INSTRUCTIONS FOR THE TASK >>
The answer should be an exact copy of the data.

DATA RECORDS >>
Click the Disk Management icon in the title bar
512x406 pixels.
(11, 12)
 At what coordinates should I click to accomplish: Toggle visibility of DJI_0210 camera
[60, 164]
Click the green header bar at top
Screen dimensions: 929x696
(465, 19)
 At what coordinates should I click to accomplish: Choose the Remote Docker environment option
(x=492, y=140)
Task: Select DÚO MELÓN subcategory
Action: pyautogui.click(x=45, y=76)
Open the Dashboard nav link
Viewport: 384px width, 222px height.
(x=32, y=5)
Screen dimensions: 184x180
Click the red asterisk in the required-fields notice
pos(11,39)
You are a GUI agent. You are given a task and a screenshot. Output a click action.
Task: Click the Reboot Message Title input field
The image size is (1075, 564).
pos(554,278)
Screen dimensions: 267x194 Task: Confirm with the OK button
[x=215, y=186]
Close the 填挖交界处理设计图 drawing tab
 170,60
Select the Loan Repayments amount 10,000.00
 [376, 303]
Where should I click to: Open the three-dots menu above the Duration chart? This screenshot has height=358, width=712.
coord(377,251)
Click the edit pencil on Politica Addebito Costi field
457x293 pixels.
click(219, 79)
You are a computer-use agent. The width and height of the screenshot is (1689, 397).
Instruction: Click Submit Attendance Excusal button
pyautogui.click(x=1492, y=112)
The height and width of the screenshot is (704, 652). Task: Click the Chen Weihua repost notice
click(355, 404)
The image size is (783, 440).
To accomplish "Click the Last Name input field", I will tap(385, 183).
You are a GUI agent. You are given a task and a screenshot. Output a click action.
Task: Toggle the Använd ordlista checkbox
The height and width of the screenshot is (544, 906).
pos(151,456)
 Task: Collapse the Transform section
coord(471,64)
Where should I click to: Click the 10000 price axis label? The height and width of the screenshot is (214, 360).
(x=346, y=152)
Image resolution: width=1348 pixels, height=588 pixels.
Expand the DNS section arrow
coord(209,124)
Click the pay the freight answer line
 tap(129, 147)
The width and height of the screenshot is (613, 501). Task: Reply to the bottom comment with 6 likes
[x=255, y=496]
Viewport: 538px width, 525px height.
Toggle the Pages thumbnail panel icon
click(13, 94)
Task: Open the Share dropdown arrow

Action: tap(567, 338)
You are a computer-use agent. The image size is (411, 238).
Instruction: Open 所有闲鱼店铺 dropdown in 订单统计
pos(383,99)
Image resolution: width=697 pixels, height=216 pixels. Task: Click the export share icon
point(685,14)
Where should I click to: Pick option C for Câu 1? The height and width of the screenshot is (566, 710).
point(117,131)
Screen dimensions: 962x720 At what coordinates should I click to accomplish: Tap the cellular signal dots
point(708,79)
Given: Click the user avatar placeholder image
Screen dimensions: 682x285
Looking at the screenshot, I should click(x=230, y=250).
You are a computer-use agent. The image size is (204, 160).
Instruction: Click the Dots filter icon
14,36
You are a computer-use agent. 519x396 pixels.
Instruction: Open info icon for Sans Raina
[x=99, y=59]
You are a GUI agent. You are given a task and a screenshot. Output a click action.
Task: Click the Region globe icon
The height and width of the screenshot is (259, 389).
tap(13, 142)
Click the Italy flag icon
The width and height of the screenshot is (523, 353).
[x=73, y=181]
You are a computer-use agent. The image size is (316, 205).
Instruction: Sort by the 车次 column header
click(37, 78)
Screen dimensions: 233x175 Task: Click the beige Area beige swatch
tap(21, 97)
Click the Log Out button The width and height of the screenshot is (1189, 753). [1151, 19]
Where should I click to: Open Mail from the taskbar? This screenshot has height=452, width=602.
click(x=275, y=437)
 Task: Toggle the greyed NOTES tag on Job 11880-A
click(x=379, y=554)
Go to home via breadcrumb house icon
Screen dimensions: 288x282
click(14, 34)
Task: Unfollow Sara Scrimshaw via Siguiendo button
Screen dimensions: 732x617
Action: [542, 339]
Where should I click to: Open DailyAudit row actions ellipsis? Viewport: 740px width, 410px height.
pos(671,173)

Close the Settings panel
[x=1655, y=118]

ANSWER TO THIS EXERCISE >>
Click the Disk Management icon in the title bar
512x406 pixels.
(11, 12)
 At what coordinates should I click to accomplish: Toggle visibility of DJI_0210 camera
[60, 164]
Click the green header bar at top
Screen dimensions: 929x696
(465, 19)
 At what coordinates should I click to accomplish: Choose the Remote Docker environment option
(x=492, y=140)
Task: Select DÚO MELÓN subcategory
Action: pyautogui.click(x=45, y=76)
Open the Dashboard nav link
Viewport: 384px width, 222px height.
(x=32, y=5)
Screen dimensions: 184x180
Click the red asterisk in the required-fields notice
pos(11,39)
You are a GUI agent. You are given a task and a screenshot. Output a click action.
Task: Click the Reboot Message Title input field
The image size is (1075, 564).
pos(554,278)
Screen dimensions: 267x194 Task: Confirm with the OK button
[x=215, y=186]
Close the 填挖交界处理设计图 drawing tab
 170,60
Select the Loan Repayments amount 10,000.00
 [376, 303]
Where should I click to: Open the three-dots menu above the Duration chart? This screenshot has height=358, width=712.
coord(377,251)
Click the edit pencil on Politica Addebito Costi field
457x293 pixels.
click(219, 79)
You are a computer-use agent. The width and height of the screenshot is (1689, 397).
Instruction: Click Submit Attendance Excusal button
pyautogui.click(x=1492, y=112)
The height and width of the screenshot is (704, 652). Task: Click the Chen Weihua repost notice
click(355, 404)
The image size is (783, 440).
To accomplish "Click the Last Name input field", I will tap(385, 183).
You are a GUI agent. You are given a task and a screenshot. Output a click action.
Task: Toggle the Använd ordlista checkbox
The height and width of the screenshot is (544, 906).
pos(151,456)
 Task: Collapse the Transform section
coord(471,64)
Where should I click to: Click the 10000 price axis label? The height and width of the screenshot is (214, 360).
(x=346, y=152)
Image resolution: width=1348 pixels, height=588 pixels.
Expand the DNS section arrow
coord(209,124)
Click the pay the freight answer line
 tap(129, 147)
The width and height of the screenshot is (613, 501). Task: Reply to the bottom comment with 6 likes
[x=255, y=496]
Viewport: 538px width, 525px height.
Toggle the Pages thumbnail panel icon
click(13, 94)
Task: Open the Share dropdown arrow

Action: tap(567, 338)
You are a computer-use agent. The image size is (411, 238).
Instruction: Open 所有闲鱼店铺 dropdown in 订单统计
pos(383,99)
Image resolution: width=697 pixels, height=216 pixels. Task: Click the export share icon
point(685,14)
Where should I click to: Pick option C for Câu 1? The height and width of the screenshot is (566, 710).
point(117,131)
Screen dimensions: 962x720 At what coordinates should I click to accomplish: Tap the cellular signal dots
point(708,79)
Given: Click the user avatar placeholder image
Screen dimensions: 682x285
Looking at the screenshot, I should click(x=230, y=250).
You are a computer-use agent. The image size is (204, 160).
Instruction: Click the Dots filter icon
14,36
You are a computer-use agent. 519x396 pixels.
Instruction: Open info icon for Sans Raina
[x=99, y=59]
You are a GUI agent. You are given a task and a screenshot. Output a click action.
Task: Click the Region globe icon
The height and width of the screenshot is (259, 389).
tap(13, 142)
Click the Italy flag icon
The width and height of the screenshot is (523, 353).
[x=73, y=181]
You are a computer-use agent. The image size is (316, 205).
Instruction: Sort by the 车次 column header
click(37, 78)
Screen dimensions: 233x175 Task: Click the beige Area beige swatch
tap(21, 97)
Click the Log Out button The width and height of the screenshot is (1189, 753). [1151, 19]
Where should I click to: Open Mail from the taskbar? This screenshot has height=452, width=602.
click(x=275, y=437)
 Task: Toggle the greyed NOTES tag on Job 11880-A
click(x=379, y=554)
Go to home via breadcrumb house icon
Screen dimensions: 288x282
click(14, 34)
Task: Unfollow Sara Scrimshaw via Siguiendo button
Screen dimensions: 732x617
Action: [542, 339]
Where should I click to: Open DailyAudit row actions ellipsis? Viewport: 740px width, 410px height.
pos(671,173)

Close the Settings panel
[x=1655, y=118]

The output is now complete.